(Beginning of Text shown)
The mission of the Association of American Medical Colleges is to improve the health of the public by enhancing the effectiveness of academic medicine. The AAMC pursues its mission by assisting academic medicine's institutions, organizations and individuals in carrying out their responsibilities for:

  • Educating the physician and medical scientist workforce;
  • Discovering new medical knowledge;
  • Developing innovative technologies for prevention, diagnosis and treatment of disease;
  • Providing health care services in academic settings.

Academic medicine is a unique resource in American health care. It is responsible for producing each new generation of physicians, creating new knowledge, and caring for patients, who often have special needs. The three elements of academic medicine — education, research, and health care — are highly interdependent in both their missions and financing. As the United States undergoes a transformation of its health care system, it is critical to deal with the consequences of those changes for academic medicine.

Medical schools and teaching hospitals have unique and valuable roles in the nation's health care system. Their contributions depend on multiple sources of financing, each of which is increasingly constrained. This simultaneous challenge to all sources of support jeopardizes the ability of medical schools and teaching hospitals to meet their societal commitments.
(End of Text shown)
(Beginning of Raw data)
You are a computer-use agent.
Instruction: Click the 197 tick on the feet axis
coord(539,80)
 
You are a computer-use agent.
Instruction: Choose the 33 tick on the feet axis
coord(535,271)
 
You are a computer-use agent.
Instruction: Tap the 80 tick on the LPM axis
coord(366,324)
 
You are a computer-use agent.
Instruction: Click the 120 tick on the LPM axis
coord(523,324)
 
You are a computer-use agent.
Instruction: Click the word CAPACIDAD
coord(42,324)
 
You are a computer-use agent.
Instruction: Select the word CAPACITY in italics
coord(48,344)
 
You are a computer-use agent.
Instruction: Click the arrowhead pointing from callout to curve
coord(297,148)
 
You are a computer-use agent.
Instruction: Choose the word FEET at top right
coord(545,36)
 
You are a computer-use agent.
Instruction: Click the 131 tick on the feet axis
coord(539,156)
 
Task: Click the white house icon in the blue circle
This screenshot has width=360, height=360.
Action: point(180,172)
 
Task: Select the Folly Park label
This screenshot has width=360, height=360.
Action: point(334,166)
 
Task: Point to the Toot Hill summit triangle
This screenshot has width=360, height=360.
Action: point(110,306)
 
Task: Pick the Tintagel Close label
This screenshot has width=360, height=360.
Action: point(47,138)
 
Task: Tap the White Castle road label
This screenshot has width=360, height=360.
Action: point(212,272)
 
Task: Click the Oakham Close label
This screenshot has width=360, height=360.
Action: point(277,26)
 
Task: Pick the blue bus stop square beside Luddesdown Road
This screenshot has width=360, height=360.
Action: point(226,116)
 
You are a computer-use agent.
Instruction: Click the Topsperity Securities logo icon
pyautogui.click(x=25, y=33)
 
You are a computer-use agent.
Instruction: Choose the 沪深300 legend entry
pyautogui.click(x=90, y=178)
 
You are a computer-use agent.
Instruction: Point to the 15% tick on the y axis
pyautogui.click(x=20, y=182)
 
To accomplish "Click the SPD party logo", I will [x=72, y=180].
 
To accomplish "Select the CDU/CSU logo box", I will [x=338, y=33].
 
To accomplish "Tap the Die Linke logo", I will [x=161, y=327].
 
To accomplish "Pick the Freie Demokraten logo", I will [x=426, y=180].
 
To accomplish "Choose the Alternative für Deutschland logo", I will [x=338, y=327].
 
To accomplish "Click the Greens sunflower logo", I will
(End of Raw data)
→ Using the information:
1. In the AAMC mission text, restate the passage from "Academic medicine is" up to and including "their societal commitments.", changing "teaching hospitals" to "academic medical centers".
2. Answer these questions from the AAMC mission text:
(a) What is the stated mission of the Association of American Medical Colleges?
(b) Which three elements of academic medicine does it name?
(c) What does the simultaneous challenge to all sources of support put at risk?
3. Please pick up the AAMC mission text where it ends and carry it forward.

→ Answer section:
1.
Academic medicine is a unique resource in American health care. It is responsible for producing each new generation of physicians, creating new knowledge, and caring for patients, who often have special needs. The three elements of academic medicine — education, research, and health care — are highly interdependent in both their missions and financing. As the United States undergoes a transformation of its health care system, it is critical to deal with the consequences of those changes for academic medicine.

Medical schools and academic medical centers have unique and valuable roles in the nation's health care system. Their contributions depend on multiple sources of financing, each of which is increasingly constrained. This simultaneous challenge to all sources of support jeopardizes the ability of medical schools and academic medical centers to meet their societal commitments.

2.
(a) To improve the health of the public by enhancing the effectiveness of academic medicine.
(b) Education, research, and health care.
(c) The ability of medical schools and teaching hospitals to meet their societal commitments.

3.
If changes in the health care system constrain the flexibility within the patient care payment system to support academic medicine's other missions, then the reorganized health care system must make explicit provision for new and dedicated funding mechanisms for these missions. Support must be provided to allow academic medicine to continue:

  • Educating the world's best physicians and assuring that the physicians in training, as well as those now in practice, are prepared for the nation's evolving health care needs;
  • Conducting research that will determine the most cost-effective and efficacious of present therapies, thus arming future physicians with the tools to reduce human suffering and lower the costs of health care even further;
  • Providing much needed specialized services such as trauma care, burn units, and transplantation centers; and
  • Caring for those who remain uninsured during a transition period to universal coverage or for those who may never be adequately incorporated into the health system.

The academic medicine community recognizes that these are complex and difficult issues to resolve in parallel with all of the other changes occurring in the health system. These issues cannot be resolved simply by setting medical schools and major teaching hospitals apart from the rest of the system to "protect" them. But it is imperative for policymakers to recognize that treating academic medicine as just another provider, no different from the rest, will have the unintended effect of weakening the nation's health.